Oggi a capo della branca europea della Trilaterale c’è Jean-Claude Trichet, ex presidente della Banca Centrale Europea e, fra gli italiani, Paolo Andrea Colombo, presidente Enel, Enrico Tommaso Cucchiani di Intesa San Paolo, John Elkann, Federica Guidi di Ducati Energia e già al vertice dei Giovani Imprenditori di Confindustria, il banchiere Maurizio Sella, presidente del Gruppo Sella, Giuseppe Recchi, presidente Eni, il generale Luigi Ramponi, ex direttore del Sismi, Gianfelice Rocca di Techint, Marcello Sala, vice presidente vicario del consiglio di gestione di Intesa San Paolo, Franco Venturini, editorialista di politica internazionale del “Corriere della Sera”. Il 30 aprile di quest’anno Francesco Colonna, scrivendo su “l’Espresso” nell’articolo “Perché ha vinto il gruppo Bilderberg?” del libro del giornalista e studioso Domenico Moro “Club Bilderberg. Gli uomini che comandano il mondo”, si chiedeva fino a che punto si potesse definire democratica una società in cui i posti di potere sono in mano a «poche e potentissime lobby», per poi riflettere sulle coincidenze: due premier italiani, due uomini del Bilderberg, l’indebolimento del Parlamento, l’abuso dei decreti legge usati come maglio dall’esecutivo, la presidenza della Repubblica sempre più invadente.

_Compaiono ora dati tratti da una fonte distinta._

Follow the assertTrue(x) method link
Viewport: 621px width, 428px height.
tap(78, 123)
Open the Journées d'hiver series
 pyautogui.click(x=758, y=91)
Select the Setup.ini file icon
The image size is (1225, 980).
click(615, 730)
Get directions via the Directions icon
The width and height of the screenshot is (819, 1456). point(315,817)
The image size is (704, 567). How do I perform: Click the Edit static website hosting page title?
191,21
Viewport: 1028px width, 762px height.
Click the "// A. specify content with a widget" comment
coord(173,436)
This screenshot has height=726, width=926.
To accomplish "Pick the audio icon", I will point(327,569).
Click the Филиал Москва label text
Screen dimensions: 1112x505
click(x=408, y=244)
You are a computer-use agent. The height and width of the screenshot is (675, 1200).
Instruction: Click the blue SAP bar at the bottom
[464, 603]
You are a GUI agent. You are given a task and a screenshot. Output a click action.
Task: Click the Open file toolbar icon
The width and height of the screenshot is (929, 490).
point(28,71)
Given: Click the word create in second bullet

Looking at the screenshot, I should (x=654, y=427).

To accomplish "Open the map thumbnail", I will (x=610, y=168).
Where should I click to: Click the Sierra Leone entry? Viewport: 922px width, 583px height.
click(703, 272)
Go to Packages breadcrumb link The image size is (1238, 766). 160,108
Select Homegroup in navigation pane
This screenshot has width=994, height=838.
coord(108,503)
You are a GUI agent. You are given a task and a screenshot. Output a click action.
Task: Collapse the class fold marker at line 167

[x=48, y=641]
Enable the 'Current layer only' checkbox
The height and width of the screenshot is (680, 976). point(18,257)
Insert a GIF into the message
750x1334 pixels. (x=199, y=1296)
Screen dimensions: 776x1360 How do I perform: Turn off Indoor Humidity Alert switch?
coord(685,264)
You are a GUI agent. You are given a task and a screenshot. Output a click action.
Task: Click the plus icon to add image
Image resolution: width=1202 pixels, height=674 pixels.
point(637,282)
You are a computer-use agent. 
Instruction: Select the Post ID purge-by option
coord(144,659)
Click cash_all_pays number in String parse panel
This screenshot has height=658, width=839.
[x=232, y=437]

«Fino a un paio di anni fa in pochi parlavano di gruppo Bilderberg e Commissione Trilaterale. E quei pochi venivano facilmente tacciati di complottismo (non sempre a torto, per la verità). Gli eventi successivi hanno però cambiato le cose, almeno in Italia. Nell’ultimo anno e mezzo il Parlamento e i partiti si sono indeboliti, i decreti-legge hanno sempre più spesso sostituito l’attività legislativa delle Camere, il ruolo della presidenza della Repubblica si è espanso come mai era avvenuto e sono stati scelti due premier (Mario Monti ed Enrico Letta) che sono membri o habituée del gruppo Bilderberg. E tutto questo è successo in un periodo nel quale i paradigmi auspicati dalla grande finanza internazionale, cioè proprio dai membri del Bilderberg e della Trilaterale (avvicinamento al sistema presidenzialista, finanziarizzazione dell’economia, liberismo e libero scambio senza barriere, politiche di austerità, lenta erosione dei salari e dello Stato sociale) sono diventati in buona parte esplicito programma di governo. Oggi insomma diventa difficile sostenere che le riunioni semi-segrete di queste due organizzazioni (e un discorso simile si potrebbe fare per le centinaia di associazioni e think thank liberal-conservatori sparsi per il mondo) non influiscano pesantemente sui destini delle democrazie». Con buona pace dello psicodramma che nelle ultime ore sembra aver assalito gli italiani, la caduta del governo Letta non potrà pertanto che essere accolta come una benedizione, sempre che il suo predecessore, quel Mario Monti senatore a vita, il Senator for Life dei documenti del Bilderberg, non torni ad accarezzare sogni di gloria. Sarebbe uno schiaffo alla decenza e alla democrazia offesa dell’Italia.